• [GIVEN TEXT]:
>> start

Child_Fetch parameter is null

Sameer posted on Tuesday, January 26, 2010

Hi,

I have the following situation:

I have an object model with an Editable Root object which has 2 Editable Child Collections. In the Editable Root I call a bunch of stored procedures and use the returned values to populate a strongly typed data container. I then pass the rows of the data container down the hierarchy to populate the object model.

It seems like if there is no rows for the editable child collection lists, in the Child_Fetch(parameter), the parameter is set to null. Example code follows:

This is the Get factory method for the NotificationList class. At this point the 'rows' parameter has 0 rows and is passed to the DataPortal.FetchChild method.

internal static NotificationList GetNotificationList(DataTransferMgmtContainer.NotificationRow[] rows)
{
return DataPortal.FetchChild(rows);
}

The above code calls this method below and when this piece runs, the rows parameter is automatically set to null.

private void Child_Fetch(DataTransferMgmtContainer.NotificationRow[] rows)
{
RaiseListChangedEvents = false;
foreach (DataTransferMgmtContainer.NotificationRow row in rows)

>> end

• [DATA PROVIDED]:
>> start

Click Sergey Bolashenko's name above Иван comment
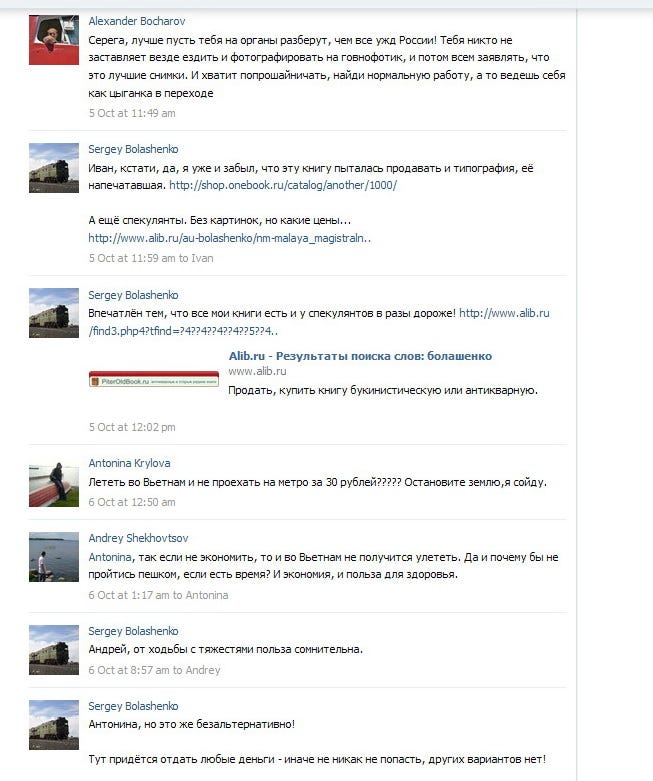 133,149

>> end

• [CHALLENGES]:
1. List every method the forum post names in its code and its description of that code.
2. Update the forum post by writing out its text starting with "Sameer posted on" and going on through "the object model.", with "stored procedures" changed to "SQL queries".

• [THE ANSWERS]:
1.
GetNotificationList
DataPortal.FetchChild
Child_Fetch

2.
Sameer posted on Tuesday, January 26, 2010

Hi,

I have the following situation:

I have an object model with an Editable Root object which has 2 Editable Child Collections. In the Editable Root I call a bunch of SQL queries and use the returned values to populate a strongly typed data container. I then pass the rows of the data container down the hierarchy to populate the object model.